Summary

In this project, I undertook a comprehensive analysis of the NYC Airbnb dataset, employing various Machine Learning models to predict the popularity of Airbnb listings. The primary proxy indicator used to gauge popularity was the “reviews per month” column from the dataset. This project was anchored on the assumption that this metric could effectively represent a listing’s popularity based on the available data. The significance of this endeavor lies in the potential for a Machine Learning model to uncover the influential factors behind an Airbnb listing’s popularity. Not only can this assist Airbnb hosts in crafting more compelling advertisements, but it also has the potential to enable Airbnb as a company to refine its business model by focusing on promising and selective listings. Ultimately, this approach enhances the user experience for renters, promoting a more positive Airbnb experience.

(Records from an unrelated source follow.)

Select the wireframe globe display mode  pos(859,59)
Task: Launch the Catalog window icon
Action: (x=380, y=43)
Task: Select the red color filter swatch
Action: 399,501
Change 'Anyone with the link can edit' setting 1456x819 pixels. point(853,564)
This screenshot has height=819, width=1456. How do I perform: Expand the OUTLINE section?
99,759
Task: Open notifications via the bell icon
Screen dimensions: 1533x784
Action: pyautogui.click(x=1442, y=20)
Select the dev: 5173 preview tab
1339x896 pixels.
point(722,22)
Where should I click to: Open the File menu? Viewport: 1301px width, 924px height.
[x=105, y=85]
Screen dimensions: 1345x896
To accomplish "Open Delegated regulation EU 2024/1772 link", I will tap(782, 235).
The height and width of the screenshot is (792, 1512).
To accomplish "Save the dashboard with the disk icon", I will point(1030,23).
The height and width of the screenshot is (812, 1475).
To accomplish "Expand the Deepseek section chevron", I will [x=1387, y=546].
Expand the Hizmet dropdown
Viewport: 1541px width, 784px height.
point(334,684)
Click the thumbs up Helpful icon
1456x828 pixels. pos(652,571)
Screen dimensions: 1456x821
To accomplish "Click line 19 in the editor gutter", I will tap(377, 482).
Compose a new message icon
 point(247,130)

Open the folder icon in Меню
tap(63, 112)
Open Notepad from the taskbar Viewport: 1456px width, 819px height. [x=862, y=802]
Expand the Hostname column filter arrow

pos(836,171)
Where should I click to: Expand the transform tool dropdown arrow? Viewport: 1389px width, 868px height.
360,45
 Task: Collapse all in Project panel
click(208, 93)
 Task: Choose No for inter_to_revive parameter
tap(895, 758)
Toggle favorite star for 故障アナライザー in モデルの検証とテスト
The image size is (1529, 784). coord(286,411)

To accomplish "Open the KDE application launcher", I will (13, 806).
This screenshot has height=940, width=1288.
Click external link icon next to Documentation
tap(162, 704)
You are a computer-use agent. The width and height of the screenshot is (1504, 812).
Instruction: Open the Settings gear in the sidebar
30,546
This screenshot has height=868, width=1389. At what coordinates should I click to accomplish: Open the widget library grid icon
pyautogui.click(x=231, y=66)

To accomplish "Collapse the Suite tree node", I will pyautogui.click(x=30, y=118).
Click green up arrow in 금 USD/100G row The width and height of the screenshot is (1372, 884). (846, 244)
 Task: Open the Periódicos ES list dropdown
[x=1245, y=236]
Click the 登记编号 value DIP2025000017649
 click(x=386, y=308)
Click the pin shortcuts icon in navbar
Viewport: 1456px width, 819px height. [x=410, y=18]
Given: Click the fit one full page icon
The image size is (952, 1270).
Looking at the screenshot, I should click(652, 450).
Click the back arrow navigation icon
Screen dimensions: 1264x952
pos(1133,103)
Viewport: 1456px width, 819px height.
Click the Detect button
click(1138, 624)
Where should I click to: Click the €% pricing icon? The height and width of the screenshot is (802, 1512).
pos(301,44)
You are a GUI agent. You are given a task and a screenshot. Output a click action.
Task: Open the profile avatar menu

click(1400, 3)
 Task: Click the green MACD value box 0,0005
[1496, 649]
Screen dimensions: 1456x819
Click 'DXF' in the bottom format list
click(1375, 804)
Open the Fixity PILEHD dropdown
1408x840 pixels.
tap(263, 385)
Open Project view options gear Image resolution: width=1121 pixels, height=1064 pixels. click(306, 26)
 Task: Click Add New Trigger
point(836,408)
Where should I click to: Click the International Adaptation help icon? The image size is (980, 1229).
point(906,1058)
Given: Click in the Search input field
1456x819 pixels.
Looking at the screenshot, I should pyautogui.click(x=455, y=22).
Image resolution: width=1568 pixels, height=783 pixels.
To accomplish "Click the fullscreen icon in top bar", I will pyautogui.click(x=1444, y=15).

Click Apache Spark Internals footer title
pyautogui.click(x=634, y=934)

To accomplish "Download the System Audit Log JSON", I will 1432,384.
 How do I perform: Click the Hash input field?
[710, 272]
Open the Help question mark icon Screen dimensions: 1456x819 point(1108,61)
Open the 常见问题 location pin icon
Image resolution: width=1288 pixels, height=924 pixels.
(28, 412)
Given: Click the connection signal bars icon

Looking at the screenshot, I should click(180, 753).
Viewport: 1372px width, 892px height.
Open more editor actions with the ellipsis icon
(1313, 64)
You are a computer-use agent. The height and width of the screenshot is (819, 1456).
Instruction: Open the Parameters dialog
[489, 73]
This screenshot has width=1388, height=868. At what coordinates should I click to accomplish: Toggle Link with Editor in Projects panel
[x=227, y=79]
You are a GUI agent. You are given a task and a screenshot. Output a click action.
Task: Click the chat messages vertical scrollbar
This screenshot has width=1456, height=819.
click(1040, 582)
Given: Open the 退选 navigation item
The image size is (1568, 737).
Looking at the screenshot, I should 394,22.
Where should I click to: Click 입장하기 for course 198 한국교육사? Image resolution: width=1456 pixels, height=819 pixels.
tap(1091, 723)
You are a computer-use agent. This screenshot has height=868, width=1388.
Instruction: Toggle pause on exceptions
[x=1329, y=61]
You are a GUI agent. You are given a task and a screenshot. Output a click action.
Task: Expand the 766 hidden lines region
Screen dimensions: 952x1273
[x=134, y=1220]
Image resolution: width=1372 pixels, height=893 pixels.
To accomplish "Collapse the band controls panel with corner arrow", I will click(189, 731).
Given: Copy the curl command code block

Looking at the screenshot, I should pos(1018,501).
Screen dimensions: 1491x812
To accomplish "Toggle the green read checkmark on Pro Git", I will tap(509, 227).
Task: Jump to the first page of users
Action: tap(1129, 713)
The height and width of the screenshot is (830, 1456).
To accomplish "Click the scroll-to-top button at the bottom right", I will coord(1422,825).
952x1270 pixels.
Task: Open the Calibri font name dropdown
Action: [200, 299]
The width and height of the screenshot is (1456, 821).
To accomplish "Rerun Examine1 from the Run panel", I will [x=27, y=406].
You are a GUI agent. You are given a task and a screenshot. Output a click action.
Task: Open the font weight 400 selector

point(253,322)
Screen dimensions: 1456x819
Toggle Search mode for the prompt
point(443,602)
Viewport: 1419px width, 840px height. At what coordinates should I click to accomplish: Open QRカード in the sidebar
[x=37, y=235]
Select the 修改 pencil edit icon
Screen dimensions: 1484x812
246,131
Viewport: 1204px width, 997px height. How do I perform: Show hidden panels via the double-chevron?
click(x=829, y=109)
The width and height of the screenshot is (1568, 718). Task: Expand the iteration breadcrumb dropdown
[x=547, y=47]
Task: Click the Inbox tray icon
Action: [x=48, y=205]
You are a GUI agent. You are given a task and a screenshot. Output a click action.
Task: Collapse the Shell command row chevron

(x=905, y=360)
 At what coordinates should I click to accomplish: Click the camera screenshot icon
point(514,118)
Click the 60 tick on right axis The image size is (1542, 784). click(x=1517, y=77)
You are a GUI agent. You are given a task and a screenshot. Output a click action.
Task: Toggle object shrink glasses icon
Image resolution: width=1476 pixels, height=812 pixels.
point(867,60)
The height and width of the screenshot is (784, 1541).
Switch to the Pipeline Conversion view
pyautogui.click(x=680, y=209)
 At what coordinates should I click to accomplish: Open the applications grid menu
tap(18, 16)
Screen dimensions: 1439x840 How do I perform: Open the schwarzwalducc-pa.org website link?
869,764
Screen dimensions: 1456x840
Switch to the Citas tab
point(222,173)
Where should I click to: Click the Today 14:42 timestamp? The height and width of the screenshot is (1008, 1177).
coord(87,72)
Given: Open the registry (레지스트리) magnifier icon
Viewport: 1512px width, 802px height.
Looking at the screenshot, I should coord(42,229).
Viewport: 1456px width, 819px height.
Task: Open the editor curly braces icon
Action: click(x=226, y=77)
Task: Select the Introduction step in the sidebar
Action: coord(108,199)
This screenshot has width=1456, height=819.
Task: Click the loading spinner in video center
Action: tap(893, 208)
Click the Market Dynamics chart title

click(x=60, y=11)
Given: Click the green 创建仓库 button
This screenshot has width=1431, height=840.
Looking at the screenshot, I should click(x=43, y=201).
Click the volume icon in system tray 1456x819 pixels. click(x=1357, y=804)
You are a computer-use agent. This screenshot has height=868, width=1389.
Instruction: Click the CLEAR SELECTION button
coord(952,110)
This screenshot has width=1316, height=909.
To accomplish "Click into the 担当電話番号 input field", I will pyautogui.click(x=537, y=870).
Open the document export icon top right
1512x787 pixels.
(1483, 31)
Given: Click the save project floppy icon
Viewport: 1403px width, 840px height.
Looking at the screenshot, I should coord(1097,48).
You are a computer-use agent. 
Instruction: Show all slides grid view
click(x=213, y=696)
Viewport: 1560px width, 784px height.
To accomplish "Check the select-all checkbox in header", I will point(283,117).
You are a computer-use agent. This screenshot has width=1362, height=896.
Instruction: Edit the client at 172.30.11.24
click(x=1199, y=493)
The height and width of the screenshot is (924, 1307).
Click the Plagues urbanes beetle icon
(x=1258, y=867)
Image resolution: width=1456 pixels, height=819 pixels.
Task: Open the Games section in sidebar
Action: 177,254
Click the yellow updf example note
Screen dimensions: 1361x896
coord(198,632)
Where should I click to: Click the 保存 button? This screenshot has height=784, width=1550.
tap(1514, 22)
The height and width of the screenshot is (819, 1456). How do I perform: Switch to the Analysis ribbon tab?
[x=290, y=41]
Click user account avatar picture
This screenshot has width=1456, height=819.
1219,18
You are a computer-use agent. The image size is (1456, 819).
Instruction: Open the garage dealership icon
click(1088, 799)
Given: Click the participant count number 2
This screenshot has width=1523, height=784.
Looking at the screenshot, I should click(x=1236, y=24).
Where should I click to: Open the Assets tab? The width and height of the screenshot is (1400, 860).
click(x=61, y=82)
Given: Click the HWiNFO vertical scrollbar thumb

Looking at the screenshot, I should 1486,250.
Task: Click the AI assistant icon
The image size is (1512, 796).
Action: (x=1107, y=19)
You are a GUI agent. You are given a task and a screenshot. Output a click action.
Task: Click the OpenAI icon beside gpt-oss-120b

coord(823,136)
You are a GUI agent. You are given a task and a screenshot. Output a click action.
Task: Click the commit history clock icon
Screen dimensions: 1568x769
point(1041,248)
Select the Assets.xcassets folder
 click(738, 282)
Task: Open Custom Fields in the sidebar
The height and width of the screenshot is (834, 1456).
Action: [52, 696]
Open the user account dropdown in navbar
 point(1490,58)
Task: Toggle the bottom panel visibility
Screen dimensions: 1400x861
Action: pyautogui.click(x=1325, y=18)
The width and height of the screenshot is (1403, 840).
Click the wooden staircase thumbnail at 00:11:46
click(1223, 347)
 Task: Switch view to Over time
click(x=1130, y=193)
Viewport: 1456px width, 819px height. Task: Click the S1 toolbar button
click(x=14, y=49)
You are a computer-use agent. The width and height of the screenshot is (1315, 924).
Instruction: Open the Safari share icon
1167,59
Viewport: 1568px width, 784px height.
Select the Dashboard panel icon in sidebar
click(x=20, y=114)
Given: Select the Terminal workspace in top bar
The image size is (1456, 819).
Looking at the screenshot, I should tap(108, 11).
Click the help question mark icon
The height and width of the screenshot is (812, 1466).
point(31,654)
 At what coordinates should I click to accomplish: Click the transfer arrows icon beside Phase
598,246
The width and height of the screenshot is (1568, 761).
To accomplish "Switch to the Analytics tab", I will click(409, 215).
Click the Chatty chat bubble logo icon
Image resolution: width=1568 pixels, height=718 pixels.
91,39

Model Selection and Performance

After rigorous experimentation with multiple Machine Learning models, I found that the ensemble model, specifically the Light Gradient Boosted Machine (LGBM), delivered the most promising results. This model achieved an impressive R-squared score of 0.68 on the test data, signifying its competence in predicting listing popularity. This score ranges from 0 (indicating a random model) to 1 (representing a perfect model), thus highlighting the model’s reliability with scope for further refinement.

Key inferences

Through this analysis, key insights emerged. To enhance the popularity of their listings, Airbnb could consider promoting hosts who offer their properties for more days throughout the year. Additionally, hosts who permit longer subsequent stays could potentially see an increase in the popularity of their listings.

Data

The dataset used in this project encompasses a wide array of parameters pertaining to Airbnb listings in the NYC area, with data collected in 2019. This dataset includes host attributes such as host_id, host_name, calculated_host_listings_count, and geographical attributes like latitude and longitude. It also encompasses advertisement-specific features like room_type, price, minimum_nights, and number_of_reviews, among others. The dataset was sourced from kaggle. Each row in the dataset represents the attributes of a distinct Airbnb listing in the NYC region.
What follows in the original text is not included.